Of all of the areas in my practice, this is the one that I am frequently surprised at the level of interest. First of all, I think that the influence of money in politics is horrible. I understand the level of fervor with which many of the activists in this space follow political spending. That fervor has resulted in some very positive developments in the context of disclosure. There is an index, the CPA-Zicklin Index, that is kind of like the Rosetta Stone if you want to understand how political spending is viewed from the eyes of investors. That index comes out every year, and this most recent version, which was published in the fall of 2015, was the first to include all S&P 500 companies, which is a most significant development. It now provides investors and companies with a relatively objective way to evaluate political spending disclosures, whether they are good or bad, whether they are sufficiently extensive or too extensive, and so forth.

There’s a rulemaking petition that is asking the SEC to adopt a rule that would require companies to disclose political spending. Setting aside whether that is a good or bad thing, that rule has gotten more than a million—closer to two million—comments. That is illustrative of the level of interest in the topic among investors and the public at large. This petition and the CPA-Zicklin Index are significant developments. There are many more companies that provide disclosure and think about their disclosure around political spending than was the case five or six years ago. The rulemaking petition and the CPA-Zicklin Index are big parts of that.

Do you have any helpful insights from current trends you are seeing related to governance policies and procedures?

The most significant insight relates to proxy access. It’s a trend. At the last count I saw, there were 200 companies that have adopted proxy access. I imagine that number is likely to double in the next year or two, and it is likely to become a very common practice, at least among larger public companies. The trend I am seeing with proxy access is that a lot of companies who have not received a shareholder proposal on the topic can read the writing on the wall, and they are taking the initiative to engage with their investors and among their board about the topic of proxy access, addressing issues such as: what kind of proxy access regime they would be willing to live with, what things they could not live with, and what kinds of issues their directors or investors have with proxy access. That by far is the trend that I am seeing the most in terms of governance policies and procedures.

What are some of your biggest career accomplishments?

I would say my biggest accomplishment is that I have developed a practice that I love. I have a great set of clients, and a wonderful team of colleagues, both partners and associates. I have been able to influence the development of the law with respect to securities while maintaining a good relationship with the SEC. There are a lot of people who don’t like what they do. I love what I do. What I do is interesting. I get up every day and look forward to the challenging questions and novel issues that clients may come up with. I look forward to engaging with the SEC, to understand where the staff is coming from on issues to help my clients navigate their guidance and so forth. It’s great to have found a niche for myself in this practice where I feel fulfilled, but I also feel that I am able to make a real contribution.
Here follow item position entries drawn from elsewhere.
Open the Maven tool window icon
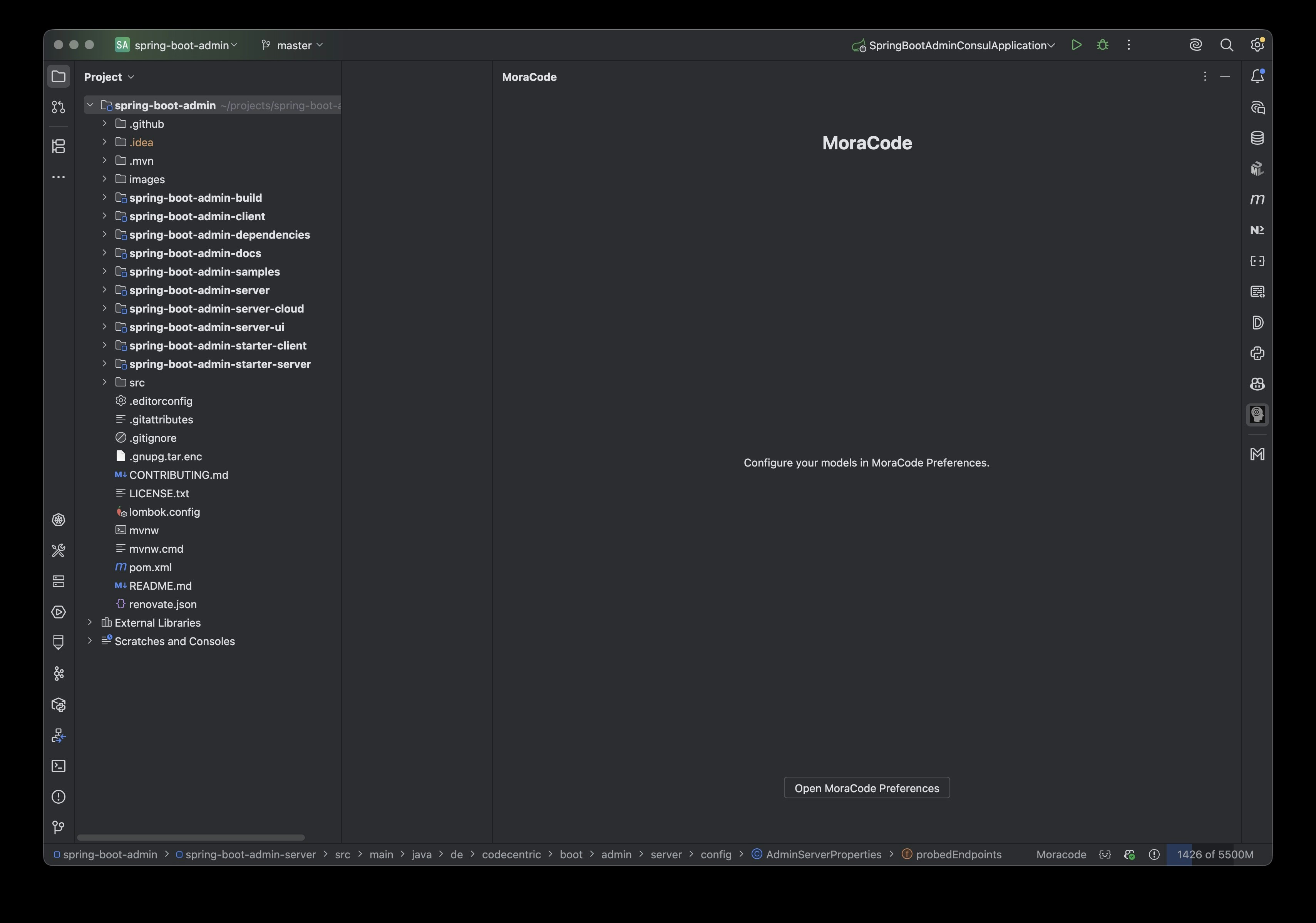 1257,199
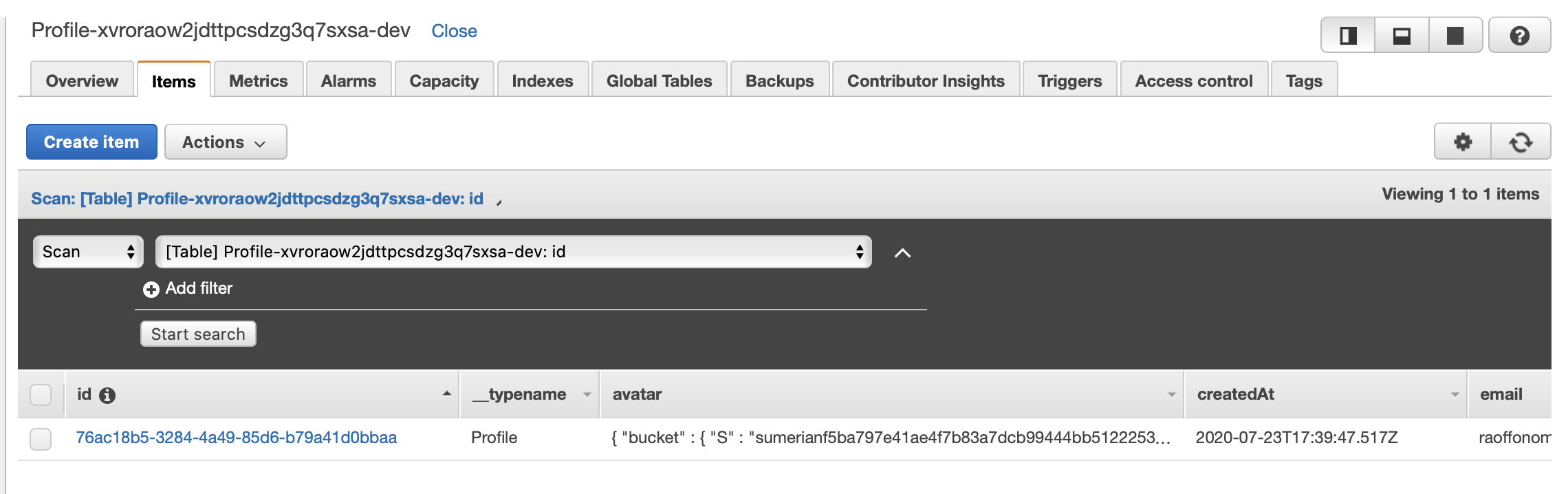Open the help question mark icon

coord(1519,35)
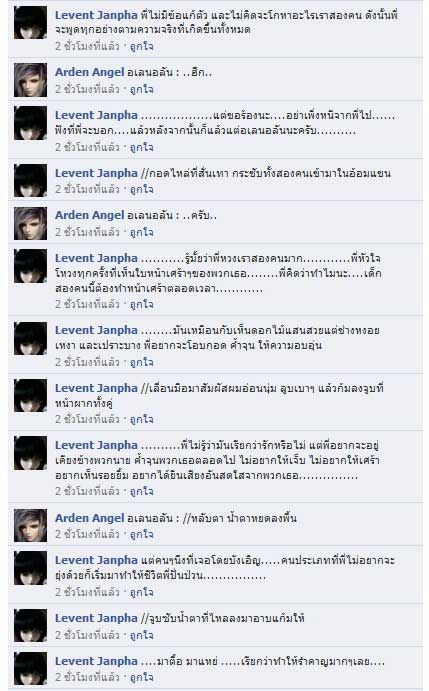
Task: Like Arden Angel's tears falling comment
Action: point(142,534)
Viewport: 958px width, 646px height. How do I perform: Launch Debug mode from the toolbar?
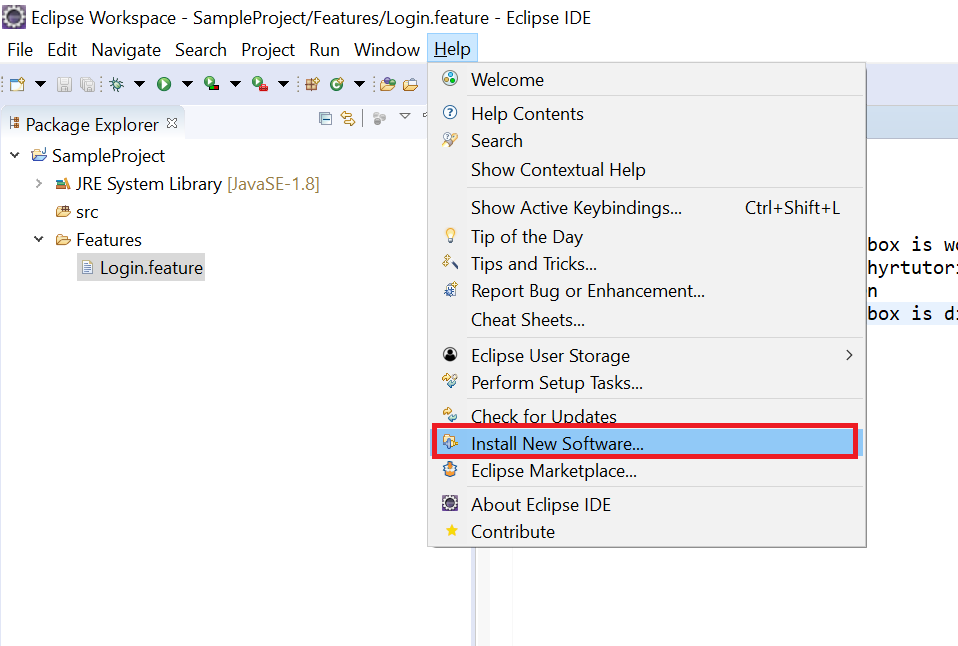coord(115,84)
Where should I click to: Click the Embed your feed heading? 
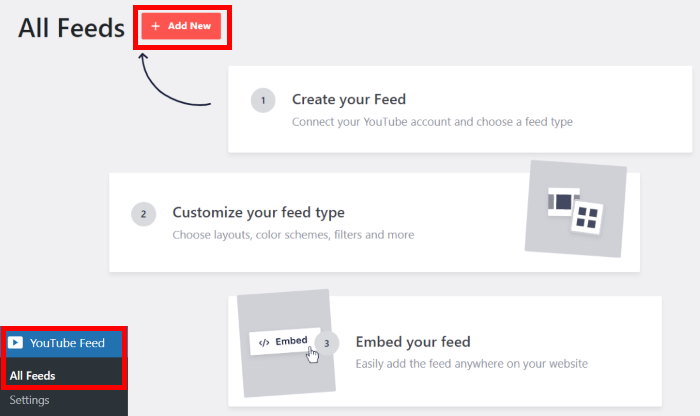(413, 342)
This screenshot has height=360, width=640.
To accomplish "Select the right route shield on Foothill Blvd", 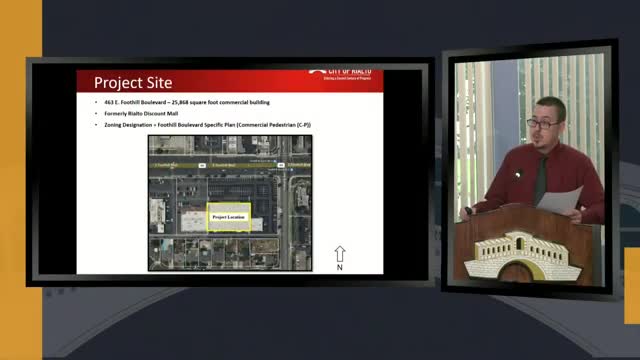I will [x=281, y=165].
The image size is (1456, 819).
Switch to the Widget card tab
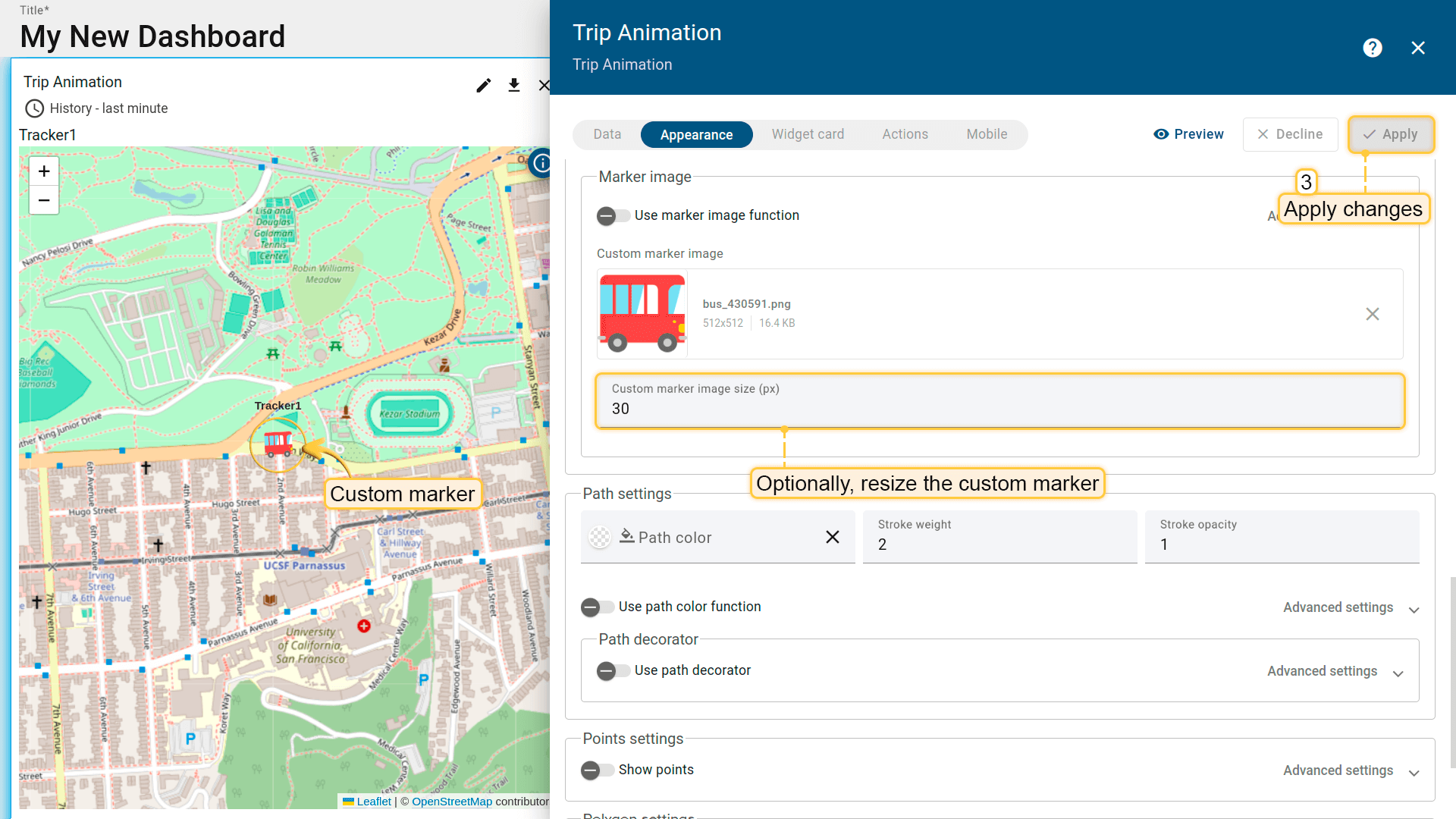808,134
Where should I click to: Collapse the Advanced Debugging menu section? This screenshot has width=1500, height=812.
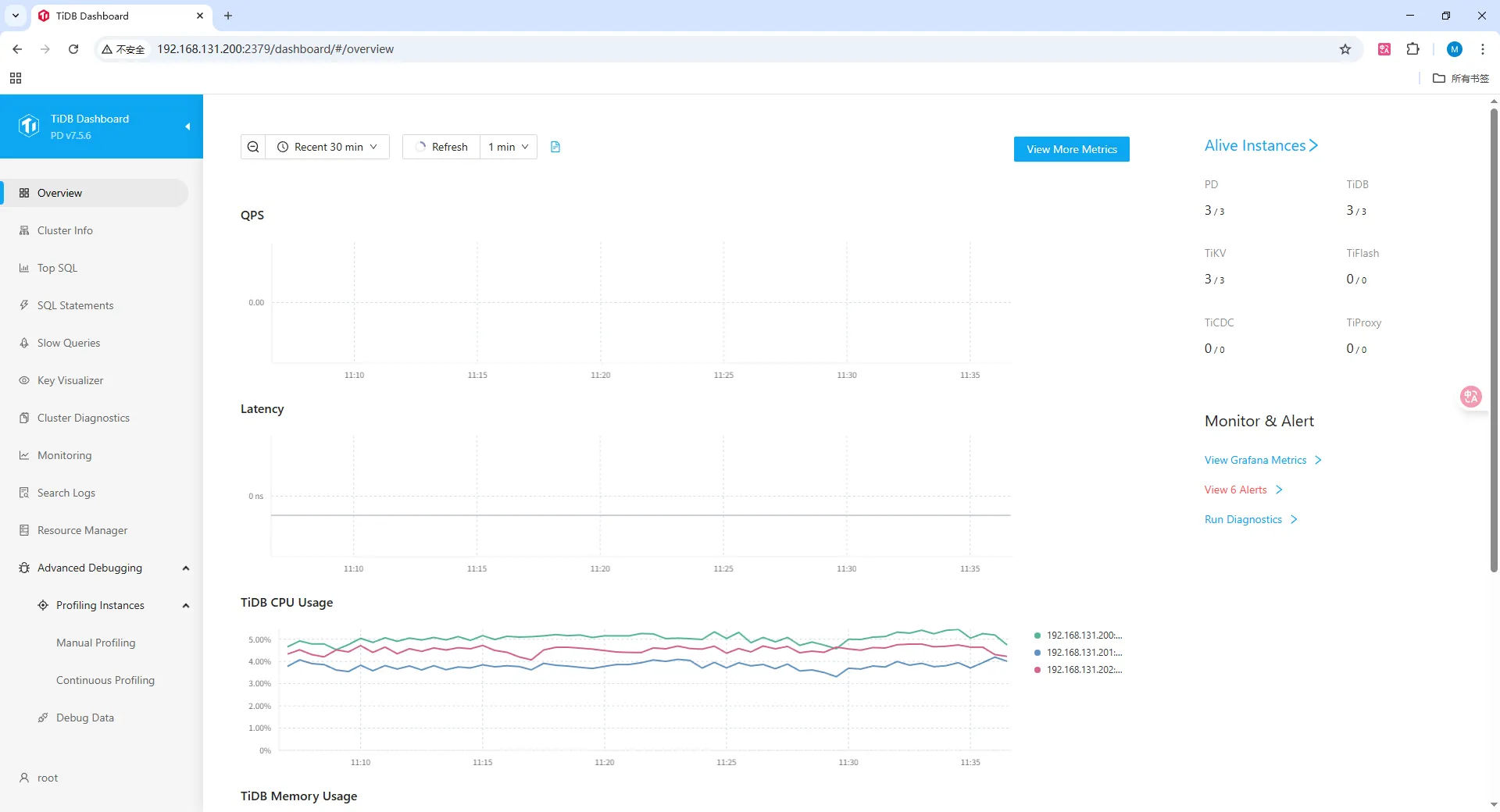pos(185,568)
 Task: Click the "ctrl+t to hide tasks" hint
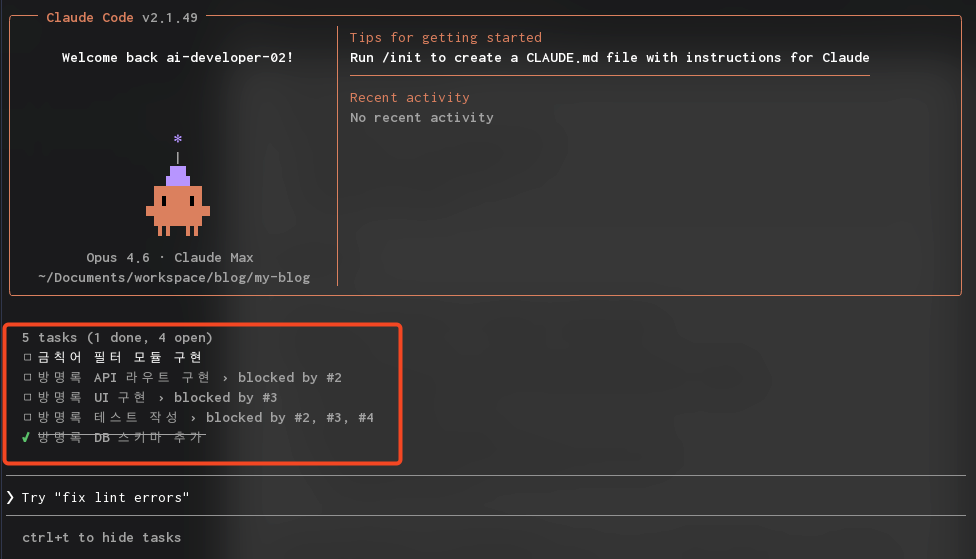pos(101,537)
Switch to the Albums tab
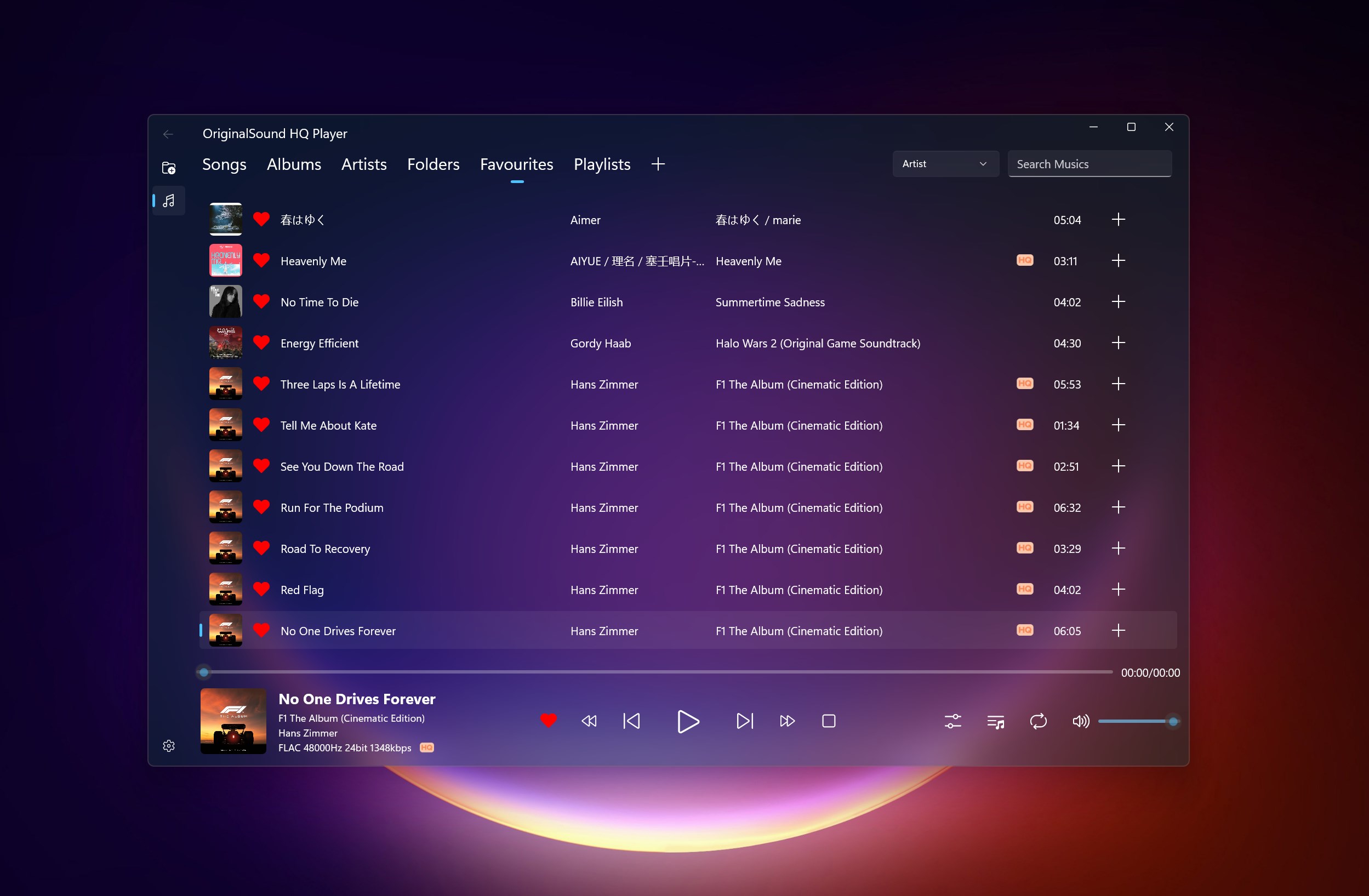This screenshot has height=896, width=1369. click(293, 164)

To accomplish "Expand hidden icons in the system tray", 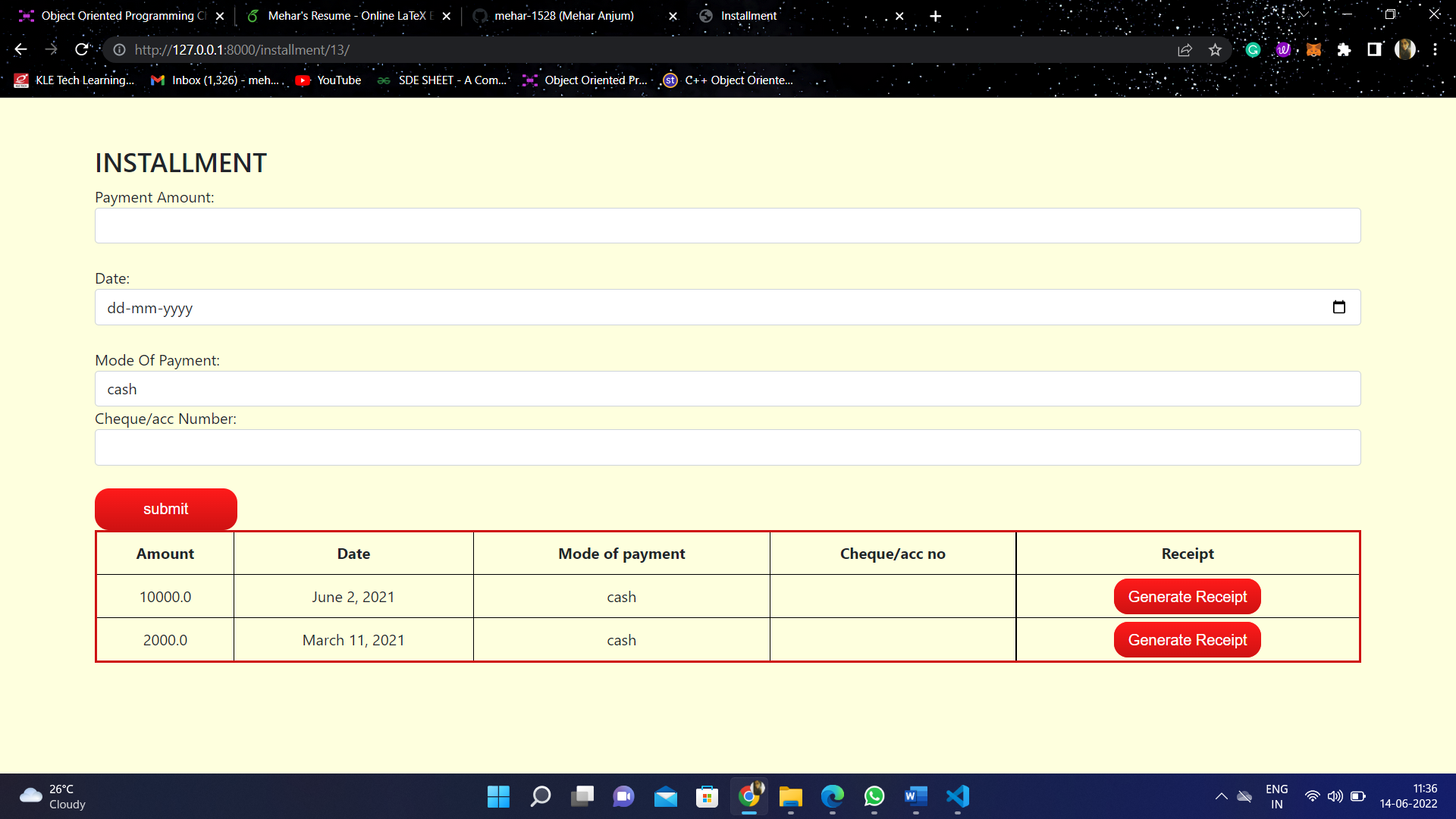I will 1221,796.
Keir Gumbs is a partner at Covington & Burling LLP, Washington, D.C., and vice chair of the Securities & Capital Markets Group. He advises public and private companies, nonprofit organizations, institutional investors and other clients in corporate, corporate governance, securities regulation, and transactional matters. He is widely recognized as a “go-to” expert for a variety of securities law matters, including the Dodd-Frank Act and related rulemakings. Prior to joining Covington & Burling, Keir was with the SEC, where he served as Counsel to SEC Commissioner Roel C. Campos. Before serving the commissioner, Keir was a staff attorney and later a Special Counsel in the Office of Chief Counsel in the SEC’s Division of Corporation Finance.